- **ZU BEARBEITENDE AUFGABEN**:
1) Nenne alle Figuren, die in der Besprechung des Romans „Der Schneeleopard“ mit Namen genannt werden.
2) Führe die Besprechung des Romans „Der Schneeleopard“ im Anschluss an ihren letzten Satz fort.

- **TEXTAUSZUG**:

+--

Kirgisien im Umbruch
Der Schneeleopard
"Der Schneeleopard" ist ein gesellschaftskritischer Roman. Er zeigt ein Kirgisien im Übergang, eine Gesellschaft voller Spannungen. Vor allem aber ist er ein Roman über die grenzenlose, ewige Liebe, die erst im Tod ihre Erfüllung findet.
8. April 2017, 21:58
Arsen Samantschin ist aus einem bestimmten Grund im "Eurasia", dem teuersten Lokal der kirigisischen Hauptstadt: wegen seiner großen Liebe Aidana, die hier als Sängerin arbeitet, in letzter Zeit freilich nicht mehr viel von ihm wissen will. Der Direktor des Etablissements fordert ihn auf, das Lokal zu verlassen. Arsen gerät in Rage. Rausschmeißer packen den Widerspenstigen und verfrachten ihn in ein Taxi. Arsen ist demoralisiert und gedemütigt.
Zur gleichen Zeit streift Dschaa-Bars durchs Dickicht des Hochgebirges. Dschaa-Bars ist ein Schneeleopard, ein stolzes, großgewachsenes Raubtier.

+--

- **BEREITGESTELLTES MATERIAL**:
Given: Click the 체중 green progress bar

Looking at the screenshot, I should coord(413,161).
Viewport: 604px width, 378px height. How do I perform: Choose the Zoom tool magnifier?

+--

- **ANTWORTEN**:
1) Arsen Samantschin, Aidana, Dschaa-Bars

2)
Sein Hals mächtig und rund, der Schädel groß und wuchtig, (...) und seine durchdringenden Augen leuchten und strahlen im Schatten.
Doch Dschaa-Bars ist nicht mehr der Alte, er ist kurzatmig geworden und kann nicht einmal mehr Steinböcke jagen.
Von Arsen und Dschaa-Bars, dem Journalisten und dem Schneeleoparden, zwei Ausgestoßenen, Parias, die ihre beste Tage hinter sich und keine Zukunft mehr vor sich zu haben scheinen, von ihrer beider Schicksalen, die sich am Ende kreuzen, erzählt Tschingis Aitmatow in seinem neuen Roman "Der Schneeleopard".
Mensch und Natur
Arsen ist ein "Bergler", ein Kind der Berge, und ein "Egemen", ein Unabhängiger und Unantastbarer, dessen Lieblingswort "Wahrheit" ist. Sein großer Traum ist ein Opernprojekt, "Die ewige Braut" soll es heißen: eine Geschichte von unbedingter Liebe und ewiger Treue, die auf einer alten kirgisischen Sage basiert und "als Botschaft einer anderen Welt" gedacht ist, "als Zeichen des Mitleidens, das keine Grenzen hat". Die Titelrolle war für Aidana reserviert. Doch die hat sich dem Kommerz ergeben.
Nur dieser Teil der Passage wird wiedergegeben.